In March 2020 the World Health Organization declared the outbreak of novel coronavirus disease ("COVID-19") as a pandemic. Except where otherwise directed by state and local authorities, we made the decision for the health and safety of our customers and employees to move our stores to a contactless, curbside-only operating model in the fiscal first quarter. We also temporarily suspended in-home delivery, repair and consultation services. At the beginning of the fiscal second quarter, we started welcoming customers back into our stores by offering an in-store consultation service to customers, by appointment only. On June 15, 2020, we began allowing customers to shop without an appointment at more than 800 stores across the U.S. As of June 22, 2020, almost all of our stores were open for shopping. We continue to offer contactless curbside pick-up and in-store consultations for customers who prefer to shop that way.

In light of the uncertainty surrounding the impact of COVID-19 and to maximize liquidity, we executed a short-term draw on the full amount of our $1.25 billion five year senior unsecured revolving credit facility (the “Facility”) on March 19, 2020, that remained outstanding until July 27, 2020, when the amounts we had borrowed under the Facility were repaid in full. See Note 8, Debt, for additional information on the Facility. In March 2020 we also announced the temporary suspension of all share repurchases which we resumed in November 2020.

In the first quarter of fiscal 2021 we concluded that the COVID-19 pandemic’s impact on our store operations was a triggering event to review for potential impairments of our store assets. As a result of this analysis, we recorded an immaterial asset impairment charge for a small number of stores within Selling, general and administrative (“SG&A”) expenses. We also completed a review for potential impairments of our goodwill in the first quarter of fiscal 2021, concluding that no impairment had occurred. A similar conclusion was reached upon completion of our annual goodwill impairment review during the fourth quarter of fiscal 2021.

On March 27, 2020, in response to the COVID-19 pandemic, the U.S. Congress enacted the Coronavirus Aid, Relief and Economic Security Act (“CARES Act”), which among other things, contains provisions for deferral of the employer portion of social security taxes incurred through the end of calendar 2020 and an employee retention credit, a refundable payroll credit for 50% of wages and health benefits paid to employees not providing services due to the COVID-19 pandemic. As a result of the CARES Act, we deferred $142 million of qualified payroll taxes in fiscal 2021 and claimed the employee retention credit, which was treated as a government subsidy to offset related operating expenses. Based on our analysis of the CARES Act, we reduced our SG&A expenses in fiscal 2021 by $81 million for employee retention credits.

The COVID-19 pandemic remains an evolving situation. The extent of the impact of COVID-19 on our business and financial results will depend on future developments, including the duration of the outbreak within the markets in which we operate and the related impact on consumer confidence and spending, all of which are highly uncertain.

Basis of Presentation

The consolidated financial statements include the accounts of Best Buy Co., Inc. and its consolidated subsidiaries. All intercompany balances and transactions are eliminated upon consolidation.

In order to align our fiscal reporting periods and comply with statutory filing requirements, we consolidate the financial results of our Mexico operations on a one-month lag. Our policy is to accelerate recording the effect of events occurring in the lag period that significantly affect our consolidated financial statements. Other than as disclosed in Note 2, Restructuring, no such events were identified for the reported periods that would have materially affected our financial condition, results of operations, liquidity or other factors had they been recorded during fiscal 2021, fiscal 2020 or fiscal 2019.

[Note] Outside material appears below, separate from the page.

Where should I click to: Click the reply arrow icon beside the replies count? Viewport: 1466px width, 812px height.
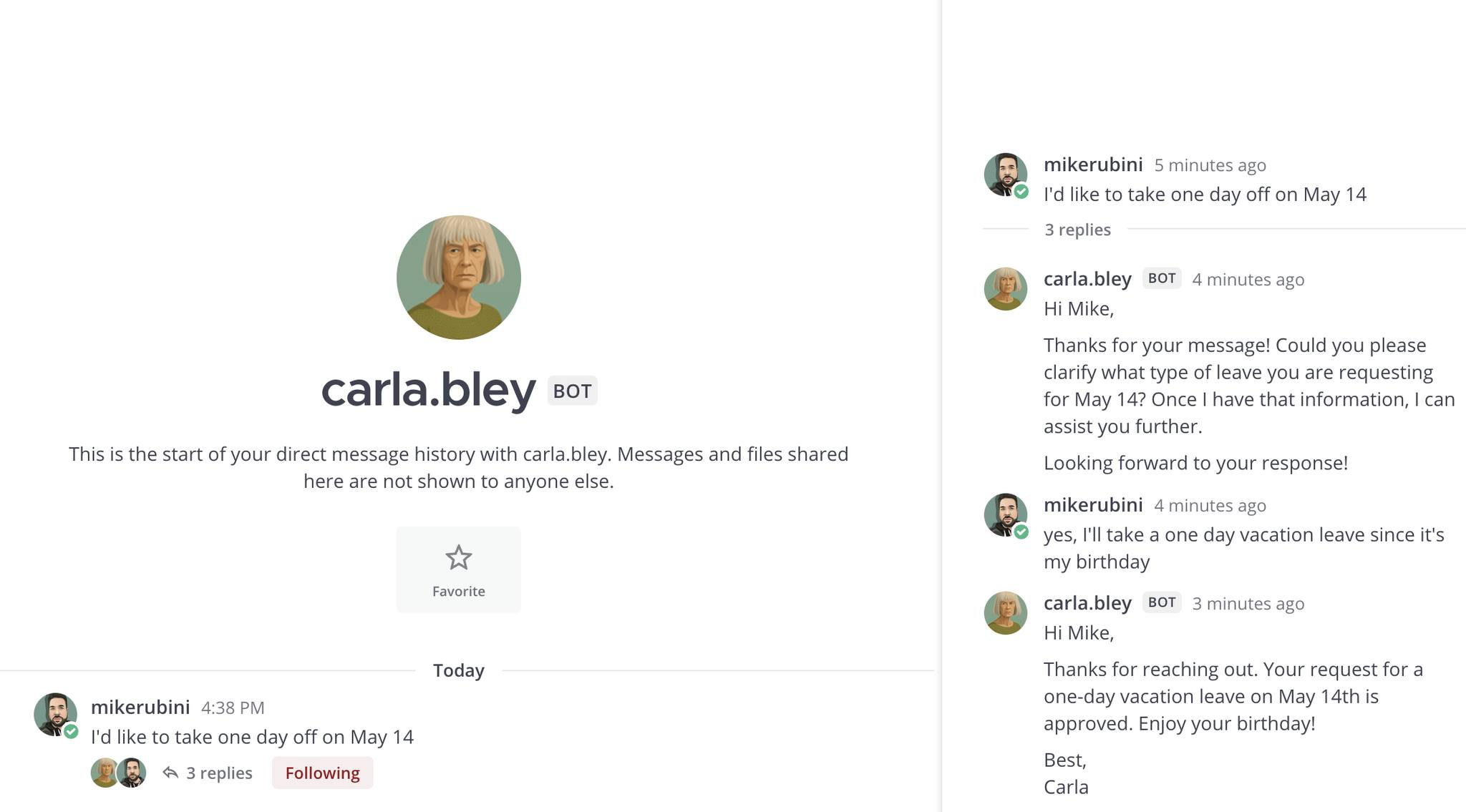pyautogui.click(x=170, y=773)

Use of Estimates in the Preparation of Financial Statements

The preparation of financial statements in conformity with accounting principles generally accepted in the U.S. ("GAAP") requires us to make estimates and assumptions. These estimates and assumptions affect the reported amounts in the consolidated financial statements, as well as the disclosure of contingent liabilities. Future results could be materially affected if actual results were to differ from these estimates and assumptions.

Fiscal Year

Our fiscal year ends on the Saturday nearest the end of January. Fiscal 2021, fiscal 2020 and fiscal 2019 included 52 weeks.

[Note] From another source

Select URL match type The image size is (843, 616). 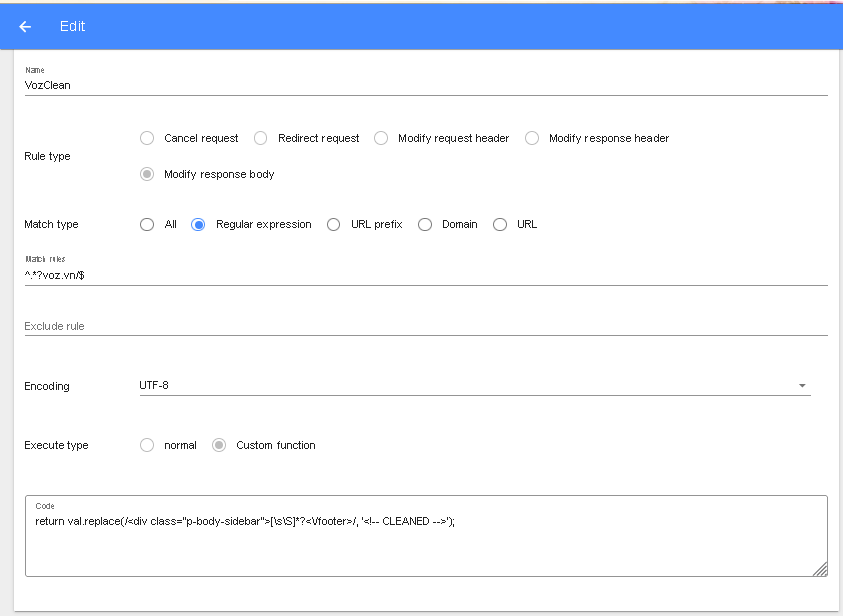pyautogui.click(x=500, y=224)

Adopted Accounting Pronouncements

In the first quarter of fiscal 2021 we prospectively adopted the following Accounting Standards Updates ("ASUs") issued by the Financial Accounting Standards Board, all of which had an immaterial impact on our results of operations, cash flows and financial position.

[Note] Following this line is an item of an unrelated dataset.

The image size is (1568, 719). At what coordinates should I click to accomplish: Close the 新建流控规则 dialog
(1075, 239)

ASU 2016-13, Measurement of Credit Losses on Financial Instruments

ASU 2017-04, Intangibles-Goodwill and Other (Topic 350): Simplifying the Test for Goodwill Impairment

ASU 2018-13, Fair Value Measurement - Disclosure Framework (Topic 820)

ASU 2018-15, Intangibles-Goodwill and Other - Internal Use Software (Subtopic 350-40): Customer's Accounting for Implementation Costs Incurred in a Cloud Computing Arrangement That is a Service Contract

Segment Information

Our business is organized into two reportable segments: Domestic (which is comprised of all states, districts and territories of the U.S.) and International (which is comprised of all operations in Canada and Mexico). Our chief operating decision maker ("CODM") is our Chief Executive Officer. Our CODM has ultimate responsibility for enterprise decisions, including determining resource allocation for, and monitoring the performance of, the consolidated enterprise, the Domestic reportable segment and the International reportable segment.

Our CODM relies on internal management reporting that analyzes enterprise results to the net earnings level and reportable segment results to the operating income level. We aggregate our Best Buy Domestic and Best Buy Health operating segments into one Domestic reportable segment. We also aggregate our Canada and Mexico businesses into one International operating segment, which represents the International reportable segment.

Business Combinations

We account for business combinations under the acquisition method of accounting. This method requires the recording of acquired assets and assumed liabilities at their acquisition date fair values. The excess of the purchase price over the fair value of assets acquired and liabilities assumed is recorded as goodwill. Results of operations related to business combinations are included prospectively beginning with the date of acquisition and transaction costs related to business combinations are recorded within SG&A.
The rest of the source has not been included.